> _ACTIVITY_
Please give the data again exactly, with no line dropped.

> _EXERCISE INPUT_
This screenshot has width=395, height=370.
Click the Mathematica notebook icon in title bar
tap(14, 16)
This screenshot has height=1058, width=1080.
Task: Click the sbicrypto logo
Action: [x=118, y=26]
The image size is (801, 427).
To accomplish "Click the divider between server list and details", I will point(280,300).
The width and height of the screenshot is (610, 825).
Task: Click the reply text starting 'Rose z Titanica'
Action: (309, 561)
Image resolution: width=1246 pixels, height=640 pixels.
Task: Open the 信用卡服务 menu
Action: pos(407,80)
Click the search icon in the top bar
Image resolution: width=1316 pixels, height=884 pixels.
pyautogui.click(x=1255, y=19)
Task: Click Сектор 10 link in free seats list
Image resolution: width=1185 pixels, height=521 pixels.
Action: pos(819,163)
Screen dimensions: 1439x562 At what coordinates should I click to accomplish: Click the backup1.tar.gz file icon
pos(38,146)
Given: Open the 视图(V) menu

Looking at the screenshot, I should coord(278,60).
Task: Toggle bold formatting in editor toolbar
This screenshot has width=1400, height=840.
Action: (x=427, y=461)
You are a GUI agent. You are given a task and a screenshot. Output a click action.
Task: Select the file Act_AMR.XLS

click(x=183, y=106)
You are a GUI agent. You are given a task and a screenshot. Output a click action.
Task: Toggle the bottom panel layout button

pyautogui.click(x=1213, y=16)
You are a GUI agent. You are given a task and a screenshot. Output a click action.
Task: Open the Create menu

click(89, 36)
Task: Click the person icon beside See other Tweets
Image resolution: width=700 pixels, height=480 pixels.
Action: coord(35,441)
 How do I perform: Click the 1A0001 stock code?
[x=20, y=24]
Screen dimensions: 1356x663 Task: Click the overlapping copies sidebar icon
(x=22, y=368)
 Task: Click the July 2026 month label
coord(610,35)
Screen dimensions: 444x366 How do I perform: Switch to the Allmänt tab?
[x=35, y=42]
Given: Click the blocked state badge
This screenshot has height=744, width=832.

> _ANSWER AREA_
This screenshot has width=395, height=370.
Click the Mathematica notebook icon in title bar
tap(14, 16)
This screenshot has height=1058, width=1080.
Task: Click the sbicrypto logo
Action: [x=118, y=26]
The image size is (801, 427).
To accomplish "Click the divider between server list and details", I will point(280,300).
The width and height of the screenshot is (610, 825).
Task: Click the reply text starting 'Rose z Titanica'
Action: (309, 561)
Image resolution: width=1246 pixels, height=640 pixels.
Task: Open the 信用卡服务 menu
Action: pos(407,80)
Click the search icon in the top bar
Image resolution: width=1316 pixels, height=884 pixels.
pyautogui.click(x=1255, y=19)
Task: Click Сектор 10 link in free seats list
Image resolution: width=1185 pixels, height=521 pixels.
Action: pos(819,163)
Screen dimensions: 1439x562 At what coordinates should I click to accomplish: Click the backup1.tar.gz file icon
pos(38,146)
Given: Open the 视图(V) menu

Looking at the screenshot, I should coord(278,60).
Task: Toggle bold formatting in editor toolbar
This screenshot has width=1400, height=840.
Action: (x=427, y=461)
You are a GUI agent. You are given a task and a screenshot. Output a click action.
Task: Select the file Act_AMR.XLS

click(x=183, y=106)
You are a GUI agent. You are given a task and a screenshot. Output a click action.
Task: Toggle the bottom panel layout button

pyautogui.click(x=1213, y=16)
You are a GUI agent. You are given a task and a screenshot. Output a click action.
Task: Open the Create menu

click(89, 36)
Task: Click the person icon beside See other Tweets
Image resolution: width=700 pixels, height=480 pixels.
Action: coord(35,441)
 How do I perform: Click the 1A0001 stock code?
[x=20, y=24]
Screen dimensions: 1356x663 Task: Click the overlapping copies sidebar icon
(x=22, y=368)
 Task: Click the July 2026 month label
coord(610,35)
Screen dimensions: 444x366 How do I perform: Switch to the Allmänt tab?
[x=35, y=42]
Given: Click the blocked state badge
This screenshot has height=744, width=832.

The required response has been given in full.